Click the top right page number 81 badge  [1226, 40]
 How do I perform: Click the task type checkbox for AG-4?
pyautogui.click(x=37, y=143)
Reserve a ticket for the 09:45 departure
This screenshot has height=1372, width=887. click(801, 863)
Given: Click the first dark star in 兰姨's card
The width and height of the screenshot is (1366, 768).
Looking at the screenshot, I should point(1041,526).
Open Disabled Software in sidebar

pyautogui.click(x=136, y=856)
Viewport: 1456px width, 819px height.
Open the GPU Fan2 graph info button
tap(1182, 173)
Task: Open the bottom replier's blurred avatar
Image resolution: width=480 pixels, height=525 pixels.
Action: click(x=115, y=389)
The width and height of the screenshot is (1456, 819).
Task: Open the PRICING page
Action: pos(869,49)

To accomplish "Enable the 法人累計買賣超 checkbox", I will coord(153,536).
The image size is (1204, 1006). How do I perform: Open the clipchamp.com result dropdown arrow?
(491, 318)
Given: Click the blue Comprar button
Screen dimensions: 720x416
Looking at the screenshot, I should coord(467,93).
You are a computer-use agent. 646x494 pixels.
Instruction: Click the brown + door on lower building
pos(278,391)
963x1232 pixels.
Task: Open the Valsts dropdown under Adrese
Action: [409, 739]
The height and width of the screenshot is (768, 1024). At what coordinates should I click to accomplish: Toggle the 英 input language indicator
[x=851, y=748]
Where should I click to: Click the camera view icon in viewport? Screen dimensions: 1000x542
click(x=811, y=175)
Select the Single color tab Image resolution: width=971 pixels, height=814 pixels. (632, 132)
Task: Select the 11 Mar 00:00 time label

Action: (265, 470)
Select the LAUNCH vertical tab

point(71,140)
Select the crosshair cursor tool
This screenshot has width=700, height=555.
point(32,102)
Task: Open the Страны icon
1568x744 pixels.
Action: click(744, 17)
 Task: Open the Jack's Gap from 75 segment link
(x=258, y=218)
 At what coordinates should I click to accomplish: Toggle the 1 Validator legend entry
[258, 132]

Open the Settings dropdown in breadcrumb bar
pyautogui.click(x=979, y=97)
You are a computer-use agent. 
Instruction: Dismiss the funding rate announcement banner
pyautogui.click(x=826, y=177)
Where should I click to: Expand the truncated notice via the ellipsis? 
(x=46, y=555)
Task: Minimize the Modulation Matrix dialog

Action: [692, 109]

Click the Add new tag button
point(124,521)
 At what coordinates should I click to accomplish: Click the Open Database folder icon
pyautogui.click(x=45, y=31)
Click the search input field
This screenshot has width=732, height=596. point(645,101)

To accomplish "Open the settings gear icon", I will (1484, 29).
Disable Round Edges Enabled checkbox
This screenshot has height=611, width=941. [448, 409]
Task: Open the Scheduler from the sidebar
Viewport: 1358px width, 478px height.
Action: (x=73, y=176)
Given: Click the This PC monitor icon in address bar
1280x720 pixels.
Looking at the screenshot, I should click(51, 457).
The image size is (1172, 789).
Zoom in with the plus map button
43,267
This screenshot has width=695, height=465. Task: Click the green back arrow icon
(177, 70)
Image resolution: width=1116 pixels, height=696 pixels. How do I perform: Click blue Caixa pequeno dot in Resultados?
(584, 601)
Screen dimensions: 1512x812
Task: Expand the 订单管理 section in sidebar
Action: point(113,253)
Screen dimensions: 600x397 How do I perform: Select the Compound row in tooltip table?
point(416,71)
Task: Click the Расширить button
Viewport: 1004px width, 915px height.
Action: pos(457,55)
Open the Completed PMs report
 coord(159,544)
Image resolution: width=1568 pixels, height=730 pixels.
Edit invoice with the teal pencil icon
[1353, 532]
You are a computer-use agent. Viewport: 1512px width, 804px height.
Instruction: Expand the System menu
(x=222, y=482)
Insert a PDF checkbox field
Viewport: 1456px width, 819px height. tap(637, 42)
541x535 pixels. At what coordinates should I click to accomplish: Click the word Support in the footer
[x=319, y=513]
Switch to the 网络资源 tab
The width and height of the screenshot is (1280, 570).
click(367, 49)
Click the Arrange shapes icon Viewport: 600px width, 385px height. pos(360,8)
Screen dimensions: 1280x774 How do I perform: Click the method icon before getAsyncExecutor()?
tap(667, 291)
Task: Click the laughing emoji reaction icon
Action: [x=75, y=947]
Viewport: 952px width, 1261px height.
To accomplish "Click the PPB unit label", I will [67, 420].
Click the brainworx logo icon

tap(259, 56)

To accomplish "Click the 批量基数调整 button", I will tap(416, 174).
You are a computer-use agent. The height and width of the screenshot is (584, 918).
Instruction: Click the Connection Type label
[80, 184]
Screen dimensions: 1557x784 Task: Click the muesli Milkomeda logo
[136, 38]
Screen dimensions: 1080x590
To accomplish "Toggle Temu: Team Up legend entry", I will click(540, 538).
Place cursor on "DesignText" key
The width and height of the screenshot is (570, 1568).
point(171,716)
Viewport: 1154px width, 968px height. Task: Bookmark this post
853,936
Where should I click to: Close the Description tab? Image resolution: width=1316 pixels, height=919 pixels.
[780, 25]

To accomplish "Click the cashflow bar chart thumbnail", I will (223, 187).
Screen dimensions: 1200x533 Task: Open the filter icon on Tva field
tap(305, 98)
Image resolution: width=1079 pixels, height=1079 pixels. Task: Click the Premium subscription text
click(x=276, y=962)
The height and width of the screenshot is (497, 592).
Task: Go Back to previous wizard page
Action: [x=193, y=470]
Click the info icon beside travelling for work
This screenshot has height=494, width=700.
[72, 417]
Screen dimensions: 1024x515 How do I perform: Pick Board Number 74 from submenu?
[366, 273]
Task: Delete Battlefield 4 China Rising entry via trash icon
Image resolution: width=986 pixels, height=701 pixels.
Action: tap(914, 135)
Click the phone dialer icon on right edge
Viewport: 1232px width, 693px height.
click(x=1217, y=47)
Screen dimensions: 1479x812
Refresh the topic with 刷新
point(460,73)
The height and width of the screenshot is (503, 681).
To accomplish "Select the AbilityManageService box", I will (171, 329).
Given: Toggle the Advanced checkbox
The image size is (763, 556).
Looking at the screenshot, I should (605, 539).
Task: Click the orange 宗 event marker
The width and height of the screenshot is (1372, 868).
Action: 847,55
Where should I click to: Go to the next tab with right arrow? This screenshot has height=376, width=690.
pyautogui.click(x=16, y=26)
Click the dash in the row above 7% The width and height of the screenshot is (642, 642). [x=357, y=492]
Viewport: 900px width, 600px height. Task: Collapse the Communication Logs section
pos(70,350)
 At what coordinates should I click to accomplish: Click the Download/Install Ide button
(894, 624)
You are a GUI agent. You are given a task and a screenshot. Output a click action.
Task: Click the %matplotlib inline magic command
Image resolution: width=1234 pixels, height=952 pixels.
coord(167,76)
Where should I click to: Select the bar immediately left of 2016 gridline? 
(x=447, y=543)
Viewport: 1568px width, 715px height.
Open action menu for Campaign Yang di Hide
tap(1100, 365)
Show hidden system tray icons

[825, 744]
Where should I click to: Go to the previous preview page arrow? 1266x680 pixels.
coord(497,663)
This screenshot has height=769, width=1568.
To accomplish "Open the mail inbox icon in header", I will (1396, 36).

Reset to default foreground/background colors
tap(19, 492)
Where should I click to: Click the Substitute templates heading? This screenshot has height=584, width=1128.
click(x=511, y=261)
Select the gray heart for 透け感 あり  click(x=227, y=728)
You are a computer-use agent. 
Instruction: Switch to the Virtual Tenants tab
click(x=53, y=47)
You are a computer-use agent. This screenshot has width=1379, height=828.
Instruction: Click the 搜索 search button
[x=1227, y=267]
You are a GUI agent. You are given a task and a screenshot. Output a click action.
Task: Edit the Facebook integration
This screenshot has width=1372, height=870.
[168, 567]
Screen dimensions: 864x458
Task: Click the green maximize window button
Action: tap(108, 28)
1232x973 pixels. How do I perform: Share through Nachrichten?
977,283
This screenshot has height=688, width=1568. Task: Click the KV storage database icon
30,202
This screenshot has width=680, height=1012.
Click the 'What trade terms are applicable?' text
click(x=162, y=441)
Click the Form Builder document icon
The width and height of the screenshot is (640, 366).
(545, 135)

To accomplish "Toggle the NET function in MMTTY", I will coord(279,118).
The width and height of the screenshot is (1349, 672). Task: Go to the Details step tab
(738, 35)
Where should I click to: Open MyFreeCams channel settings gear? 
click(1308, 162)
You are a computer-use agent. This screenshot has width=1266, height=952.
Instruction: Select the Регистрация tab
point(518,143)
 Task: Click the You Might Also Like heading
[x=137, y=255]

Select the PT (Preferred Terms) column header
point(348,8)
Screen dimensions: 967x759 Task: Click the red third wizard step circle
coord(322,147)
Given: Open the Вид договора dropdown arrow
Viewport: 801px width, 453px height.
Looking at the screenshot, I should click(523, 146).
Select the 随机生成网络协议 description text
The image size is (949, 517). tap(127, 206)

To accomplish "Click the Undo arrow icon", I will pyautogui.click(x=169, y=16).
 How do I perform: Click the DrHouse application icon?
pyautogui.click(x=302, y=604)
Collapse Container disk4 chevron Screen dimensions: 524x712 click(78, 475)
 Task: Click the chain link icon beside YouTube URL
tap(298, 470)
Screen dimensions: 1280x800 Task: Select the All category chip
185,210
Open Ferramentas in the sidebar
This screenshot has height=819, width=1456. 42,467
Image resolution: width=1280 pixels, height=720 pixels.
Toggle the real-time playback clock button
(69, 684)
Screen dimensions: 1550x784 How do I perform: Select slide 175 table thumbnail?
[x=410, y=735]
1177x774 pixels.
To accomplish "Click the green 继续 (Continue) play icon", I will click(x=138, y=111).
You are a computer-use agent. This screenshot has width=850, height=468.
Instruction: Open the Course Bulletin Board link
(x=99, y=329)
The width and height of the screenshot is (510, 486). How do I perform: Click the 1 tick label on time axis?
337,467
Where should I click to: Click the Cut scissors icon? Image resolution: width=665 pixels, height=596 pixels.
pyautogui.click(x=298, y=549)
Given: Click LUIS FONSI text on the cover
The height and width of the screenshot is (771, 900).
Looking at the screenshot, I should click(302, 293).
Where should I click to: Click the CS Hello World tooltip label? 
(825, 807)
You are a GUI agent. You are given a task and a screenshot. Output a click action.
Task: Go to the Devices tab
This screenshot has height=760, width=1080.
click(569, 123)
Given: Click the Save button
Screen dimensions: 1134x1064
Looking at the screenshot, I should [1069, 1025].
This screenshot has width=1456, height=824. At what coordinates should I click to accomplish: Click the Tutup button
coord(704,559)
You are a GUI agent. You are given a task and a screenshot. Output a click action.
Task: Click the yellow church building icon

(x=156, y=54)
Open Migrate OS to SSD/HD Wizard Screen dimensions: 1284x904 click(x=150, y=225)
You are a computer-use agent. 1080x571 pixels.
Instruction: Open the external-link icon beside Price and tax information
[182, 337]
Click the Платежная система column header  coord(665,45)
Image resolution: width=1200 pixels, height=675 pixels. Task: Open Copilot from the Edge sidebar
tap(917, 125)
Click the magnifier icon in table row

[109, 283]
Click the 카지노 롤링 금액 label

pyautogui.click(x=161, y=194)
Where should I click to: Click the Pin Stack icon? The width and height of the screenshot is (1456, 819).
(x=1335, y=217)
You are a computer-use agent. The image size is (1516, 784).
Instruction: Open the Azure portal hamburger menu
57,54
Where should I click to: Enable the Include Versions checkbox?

################

Repeat the stretch of the listing from the line containing "The height and width of the screenshot is (768, 1024)." through the line containing "This screenshot has width=732, height=596.", word for word.

Result below:
The height and width of the screenshot is (768, 1024). At what coordinates should I click to accomplish: Toggle the 英 input language indicator
[x=851, y=748]
Where should I click to: Click the camera view icon in viewport? Screen dimensions: 1000x542
click(x=811, y=175)
Select the Single color tab Image resolution: width=971 pixels, height=814 pixels. (632, 132)
Task: Select the 11 Mar 00:00 time label

Action: (265, 470)
Select the LAUNCH vertical tab

point(71,140)
Select the crosshair cursor tool
This screenshot has width=700, height=555.
point(32,102)
Task: Open the Страны icon
1568x744 pixels.
Action: click(744, 17)
 Task: Open the Jack's Gap from 75 segment link
(x=258, y=218)
 At what coordinates should I click to accomplish: Toggle the 1 Validator legend entry
[258, 132]

Open the Settings dropdown in breadcrumb bar
pyautogui.click(x=979, y=97)
You are a computer-use agent. 
Instruction: Dismiss the funding rate announcement banner
pyautogui.click(x=826, y=177)
Where should I click to: Expand the truncated notice via the ellipsis? 
(x=46, y=555)
Task: Minimize the Modulation Matrix dialog

Action: [692, 109]

Click the Add new tag button
point(124,521)
 At what coordinates should I click to accomplish: Click the Open Database folder icon
pyautogui.click(x=45, y=31)
Click the search input field
This screenshot has width=732, height=596. point(645,101)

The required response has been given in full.